The Commission of Human Rights is a company of volunteers determined to record for the world, if the world will listen, ceaseless violations of human rights by Salvadoran Security Forces. The volunteers are young, probably not long ago students at the university which is now closed, looted and occupied by soldiers. They are a band of heroes, nothing less, and their life expectancy is uncertain. Human rights in El Salvador are reduced to one: the right to live. Two people, who originally set up the commission, are dead in their thirties: a woman lawyer, assassinated, which means her body was found; a gifted doctor, universally loved, disappeared, which means his body will never be found. Everyone working for the commission is marked. The witnesses themselves are in danger; it is ‘subversive’ to testify to the crimes of the state. The Security Forces can do what they like to anyone they choose: none of them has ever been punished for kidnapping, torture and murder. They are invulnerable against the defenceless.
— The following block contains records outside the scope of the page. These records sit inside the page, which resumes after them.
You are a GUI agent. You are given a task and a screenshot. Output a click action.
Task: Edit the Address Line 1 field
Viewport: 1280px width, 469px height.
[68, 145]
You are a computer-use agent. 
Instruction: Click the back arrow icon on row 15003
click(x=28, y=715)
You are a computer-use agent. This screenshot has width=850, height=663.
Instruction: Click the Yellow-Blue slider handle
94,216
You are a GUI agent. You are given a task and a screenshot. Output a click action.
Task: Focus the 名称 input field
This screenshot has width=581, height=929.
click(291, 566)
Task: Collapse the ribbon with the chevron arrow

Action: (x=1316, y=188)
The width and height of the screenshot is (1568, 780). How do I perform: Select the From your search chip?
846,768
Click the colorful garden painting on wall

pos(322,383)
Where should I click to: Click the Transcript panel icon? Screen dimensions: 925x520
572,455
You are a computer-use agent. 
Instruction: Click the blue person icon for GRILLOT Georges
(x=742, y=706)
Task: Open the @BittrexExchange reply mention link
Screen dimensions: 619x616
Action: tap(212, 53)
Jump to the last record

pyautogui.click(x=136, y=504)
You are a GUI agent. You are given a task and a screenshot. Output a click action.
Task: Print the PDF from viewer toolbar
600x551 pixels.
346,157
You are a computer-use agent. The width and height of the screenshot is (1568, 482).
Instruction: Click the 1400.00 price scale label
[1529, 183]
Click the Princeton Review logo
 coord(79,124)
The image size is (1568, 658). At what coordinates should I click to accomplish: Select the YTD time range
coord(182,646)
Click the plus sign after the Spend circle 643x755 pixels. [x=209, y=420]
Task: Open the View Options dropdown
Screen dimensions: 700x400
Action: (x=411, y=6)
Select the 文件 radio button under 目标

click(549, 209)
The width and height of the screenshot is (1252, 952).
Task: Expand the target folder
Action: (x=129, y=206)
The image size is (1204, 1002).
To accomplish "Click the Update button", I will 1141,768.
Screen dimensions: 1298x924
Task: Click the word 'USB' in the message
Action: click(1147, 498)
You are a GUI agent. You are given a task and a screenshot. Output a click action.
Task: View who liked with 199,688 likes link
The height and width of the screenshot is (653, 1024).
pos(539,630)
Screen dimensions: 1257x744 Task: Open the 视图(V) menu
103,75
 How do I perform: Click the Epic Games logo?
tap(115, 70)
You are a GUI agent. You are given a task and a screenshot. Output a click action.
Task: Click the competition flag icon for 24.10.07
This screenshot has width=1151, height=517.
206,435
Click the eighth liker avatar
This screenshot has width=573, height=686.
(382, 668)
In 1982, the Human Rights Commission recorded the fate of 6,952 Salvadorans, men, women, boys, girls, who were seized (capturados), disappeared or assassinated. Torture is not recorded as a separate violation of human rights because it is automatic. The Security Forces and the Death Squads, their unofficial colleagues, do not even kill cleanly with a bullet as proved by the mutilated bodies found at random anywhere in El Salvador. Of 6,952 human beings, only 325 survived to be sent, after torture, to the political prisons.